Cédric Ledoux Médecine Peu après, épuisé, je récupérai mon hérisson – il avait abandonné mon sac pour se glisser sous l’un des tapis de mon patient – et m’apprêtai à prendre congé. Sur le pas de la grotte, alors que je lui serrais la main, Gibby me demanda : « Ton ami, ce Marvin… Qu’est-ce qu’il gagne à faire ça ? Je veux dire, si c’est un grand cuisinier, il doit avoir un emploi du temps plutôt chargé… » Je hochai la tête et grimaçai.

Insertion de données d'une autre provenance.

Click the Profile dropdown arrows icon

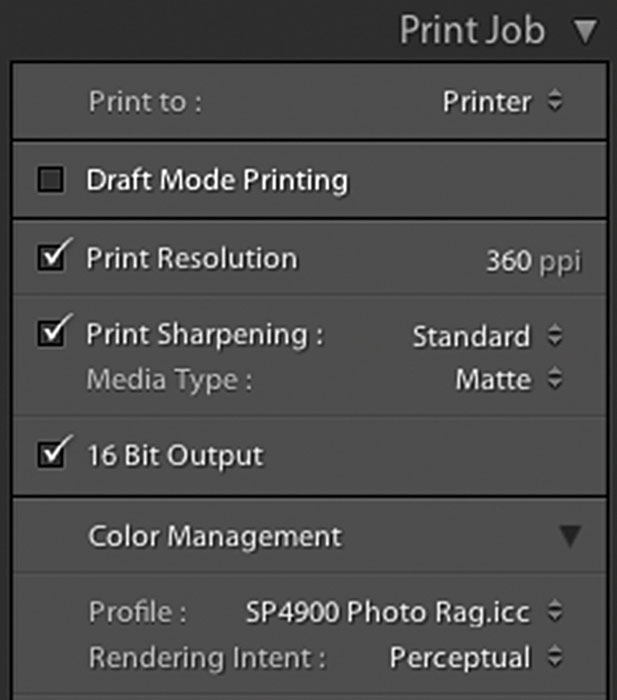[x=555, y=611]
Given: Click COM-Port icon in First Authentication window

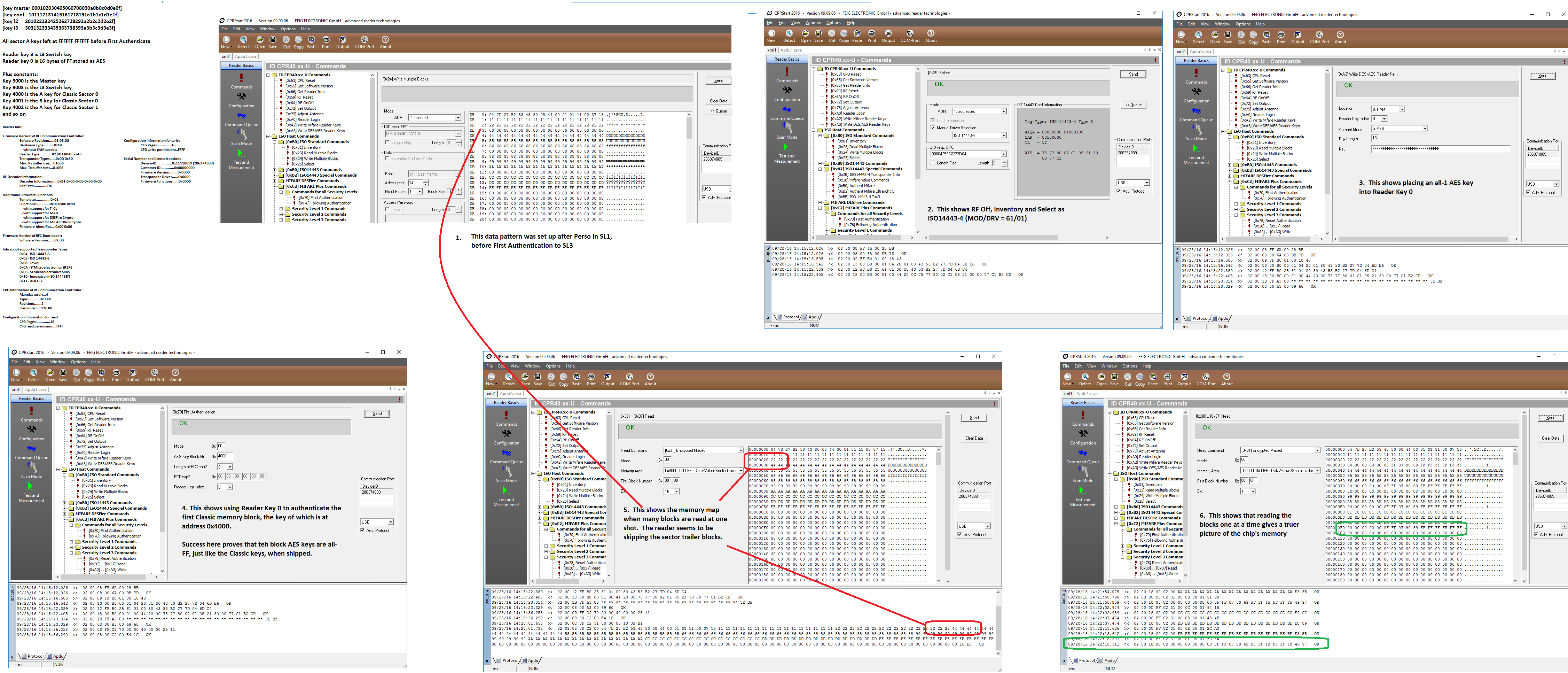Looking at the screenshot, I should (154, 373).
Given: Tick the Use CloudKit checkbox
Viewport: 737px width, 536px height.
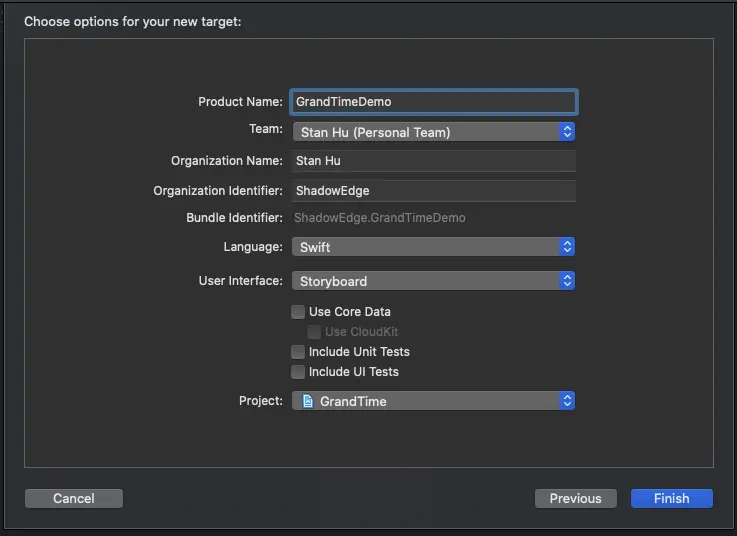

J’avais oublié… « Il fait d’abord ça pour me rendre service » Je le vis souffler, dubitatif : les trolls n’avaient pas toujours très bonne opinion des humains. « Et il aimerait bien quelque chose en échange… enfin, à condition que tu sois d’accord. - Moi ? Pourquoi ? - Il aimerait que tu acceptes de lui donner, de temps à autre, en guise d’émolument, un orteil ou deux. - Mais… - Qu’en penses-tu ? - Je… Je veux bien… Mais pourquoi faire ? - Oh ! Pour cuisiner. » Je soutins son regard sans sourciller. « Cuisiner ? - Hum hum. Ca fait pas mal de temps qu’il me tanne pour que je demande à un de mes patients trolls de lui vendre un peu de sa viande. J’ai toujours refusé – question d’éthique. Mais là, hé bien… Ça te concerne, pas vrai ? - Mais pourquoi veut-il cuisiner du troll ? - Par curiosité. Il y a aussi qu’il est persuadé que certains notables seraient prêts à mettre le paquet pour goûter un orteil au coulis de framboise… » Je le quittai très perplexe – et sans doute plus convaincu que jamais que nous avions tous un petit grain. Tout en descendant le sentier du Mauvais Murmure, je pensais aux expériences culinaires de Marvin : rencontreraient-elles le succès qu’il escomptait ? Dînerait-on un jour de troll farci dans les restaurants chics de la capitale ? Me sentirai-je alors coupable ? On verrait. Pour l’heure, j’avais fait mon job. Je ne songeais plus qu’à une chose : mon rendez-vous du lendemain, avec une charmante sirène qui se plaignait de douleurs au thorax… Quelle heure, déjà ? Souriant, je tâtonnai dans mon sac à la recherche de mon calepin. Aïe !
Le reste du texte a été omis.